PROVIDED RECORDS –
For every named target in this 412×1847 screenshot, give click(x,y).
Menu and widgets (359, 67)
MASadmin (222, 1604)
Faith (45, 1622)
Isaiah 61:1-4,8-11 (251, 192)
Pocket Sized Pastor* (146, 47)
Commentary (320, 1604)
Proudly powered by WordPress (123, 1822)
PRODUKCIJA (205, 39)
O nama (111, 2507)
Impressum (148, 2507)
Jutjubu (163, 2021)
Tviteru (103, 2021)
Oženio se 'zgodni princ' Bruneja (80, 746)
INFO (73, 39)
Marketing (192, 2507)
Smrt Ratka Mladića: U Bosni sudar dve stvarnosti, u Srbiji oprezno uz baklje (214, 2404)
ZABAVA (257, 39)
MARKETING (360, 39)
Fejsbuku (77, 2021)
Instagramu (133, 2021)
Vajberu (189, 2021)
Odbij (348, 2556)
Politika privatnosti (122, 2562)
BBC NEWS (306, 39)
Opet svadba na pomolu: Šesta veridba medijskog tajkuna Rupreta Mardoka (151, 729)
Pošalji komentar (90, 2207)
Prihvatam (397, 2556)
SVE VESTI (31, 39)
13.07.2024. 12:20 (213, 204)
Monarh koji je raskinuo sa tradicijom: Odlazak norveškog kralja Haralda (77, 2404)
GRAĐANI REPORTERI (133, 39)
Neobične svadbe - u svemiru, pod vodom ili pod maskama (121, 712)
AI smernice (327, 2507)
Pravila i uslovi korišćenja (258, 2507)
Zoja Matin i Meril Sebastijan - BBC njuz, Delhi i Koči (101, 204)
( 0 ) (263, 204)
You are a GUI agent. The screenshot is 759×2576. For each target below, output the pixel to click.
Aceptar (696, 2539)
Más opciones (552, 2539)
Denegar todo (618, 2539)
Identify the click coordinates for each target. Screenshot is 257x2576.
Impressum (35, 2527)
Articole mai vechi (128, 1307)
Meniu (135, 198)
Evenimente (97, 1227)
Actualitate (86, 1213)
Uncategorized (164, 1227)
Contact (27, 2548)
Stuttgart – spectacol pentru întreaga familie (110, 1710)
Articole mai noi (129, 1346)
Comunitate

WHAT THIS TASK INVOLVES – Print out the full listing above, word for word.

WORKED SOLUTION –
For every named target in this 412×1847 screenshot, give click(x,y).
Menu and widgets (359, 67)
MASadmin (222, 1604)
Faith (45, 1622)
Isaiah 61:1-4,8-11 (251, 192)
Pocket Sized Pastor* (146, 47)
Commentary (320, 1604)
Proudly powered by WordPress (123, 1822)
PRODUKCIJA (205, 39)
O nama (111, 2507)
Impressum (148, 2507)
Jutjubu (163, 2021)
Tviteru (103, 2021)
Oženio se 'zgodni princ' Bruneja (80, 746)
INFO (73, 39)
Marketing (192, 2507)
Smrt Ratka Mladića: U Bosni sudar dve stvarnosti, u Srbiji oprezno uz baklje (214, 2404)
ZABAVA (257, 39)
MARKETING (360, 39)
Fejsbuku (77, 2021)
Instagramu (133, 2021)
Vajberu (189, 2021)
Odbij (348, 2556)
Politika privatnosti (122, 2562)
BBC NEWS (306, 39)
Opet svadba na pomolu: Šesta veridba medijskog tajkuna Rupreta Mardoka (151, 729)
Pošalji komentar (90, 2207)
Prihvatam (397, 2556)
SVE VESTI (31, 39)
13.07.2024. 12:20 (213, 204)
Monarh koji je raskinuo sa tradicijom: Odlazak norveškog kralja Haralda (77, 2404)
GRAĐANI REPORTERI (133, 39)
Neobične svadbe - u svemiru, pod vodom ili pod maskama (121, 712)
AI smernice (327, 2507)
Pravila i uslovi korišćenja (258, 2507)
Zoja Matin i Meril Sebastijan - BBC njuz, Delhi i Koči (101, 204)
( 0 ) (263, 204)
You are a GUI agent. The screenshot is 759×2576. For each target below, output the pixel to click.
Aceptar (696, 2539)
Más opciones (552, 2539)
Denegar todo (618, 2539)
Identify the click coordinates for each target. Screenshot is 257x2576.
Impressum (35, 2527)
Articole mai vechi (128, 1307)
Meniu (135, 198)
Evenimente (97, 1227)
Actualitate (86, 1213)
Uncategorized (164, 1227)
Contact (27, 2548)
Stuttgart – spectacol pentru întreaga familie (110, 1710)
Articole mai noi (129, 1346)
Comunitate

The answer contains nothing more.